Sunday, March 25, 2012

Where'd my change go?

One thing that I really, nay, truly enjoy about writing this blog is that it keeps me honest. I have to ask myself, every weekend, what the hell did I do to keep this project going. I've got to have something to update. 

Last weekend, I was smoked. My slow-to-motivate hindquarters pulled the motor last weekend, which involved renting a cherry picker, along with a pressure sprayer (for the house, thanks honey for doing the work on the house), using said cherry picker, then returning it the next day - for heaven's sake! I had to hook up my cheap trailer to the Forester to haul around my rented equipment. Any other person would've been able to keep up the pace, keep working, keep cleaning up equipment, keep the candle burning. Nay, yes twice now I've used the word, I was able to clean up the garage, but this week... this week has been an clean up week - translation: I didn't do anything, well mostly nothing. 

I pulled the carpet today, which took me all of 20 minutes of getting my hands grimy. No greasy, half-chewed finger nails, no antifreeze-induced headaches, no oily footprints around the garage. I pulled the carpet in the front and back seat areas.

Dirt, not just dusty dirt, I mean there was enough that I considered putting it in my garden.

## TASK REQUIREMENTS
From the blog post, list the things the writer says pulling the carpet did not involve.

## RECORDED DATA
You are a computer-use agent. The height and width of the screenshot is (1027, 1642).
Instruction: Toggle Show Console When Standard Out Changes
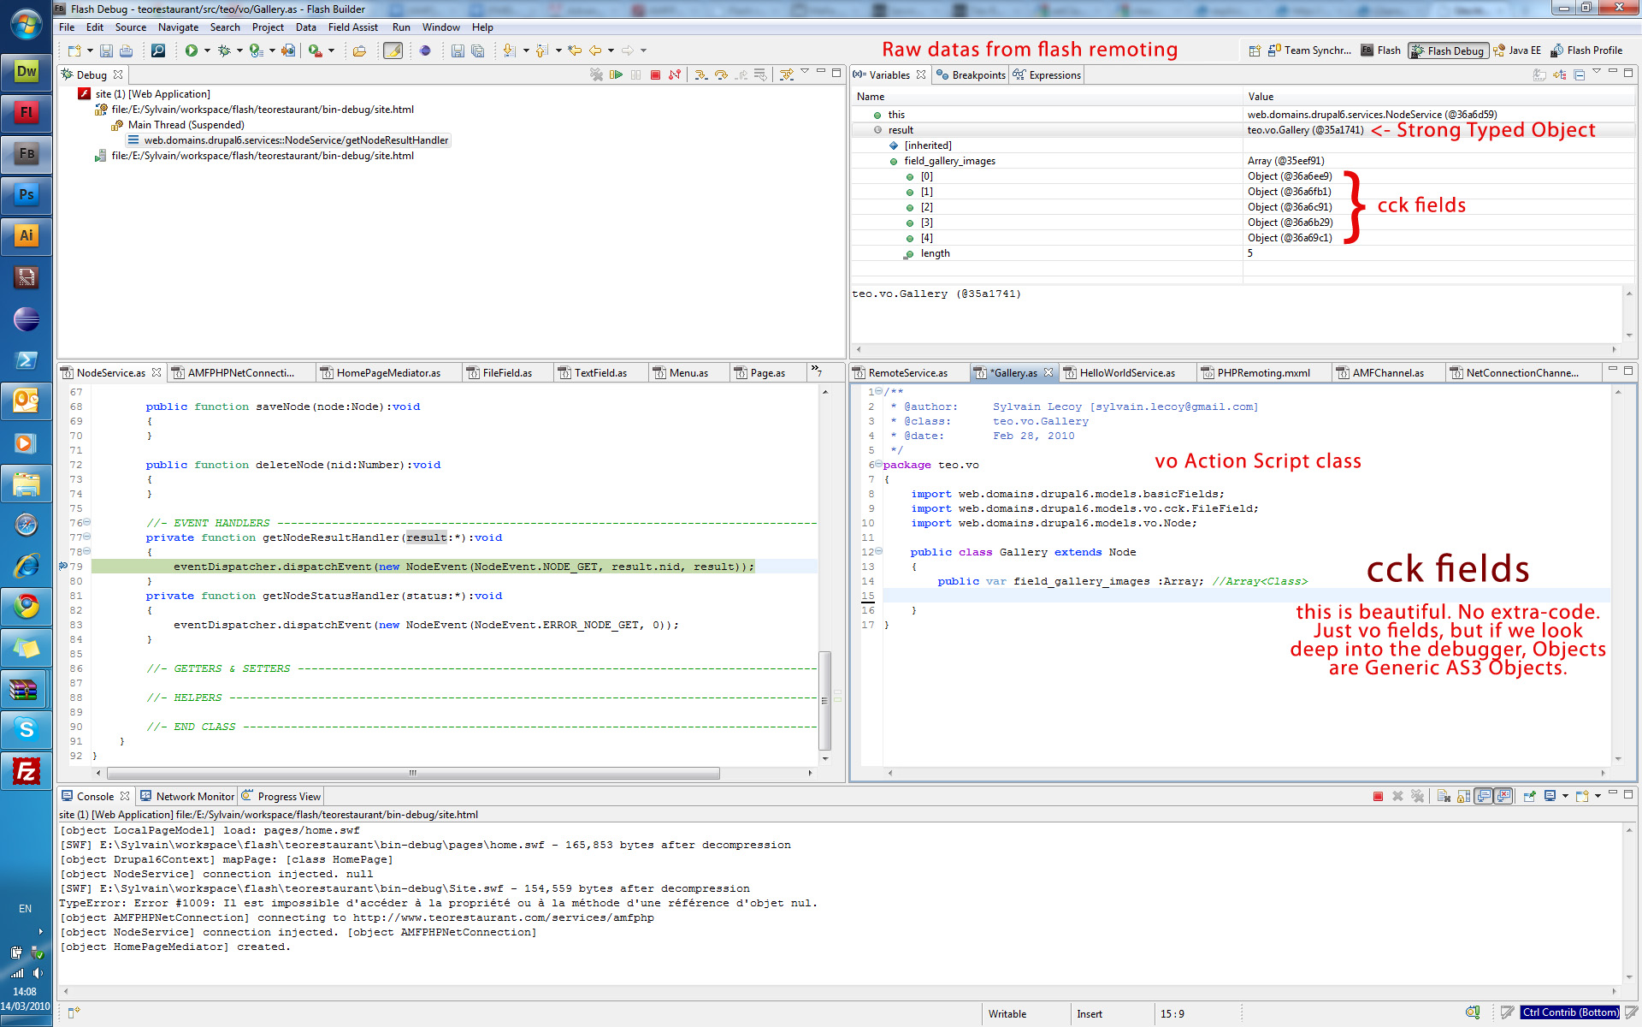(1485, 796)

## COMPLETED TASK
- greasy, half-chewed finger nails
- antifreeze-induced headaches
- oily footprints around the garage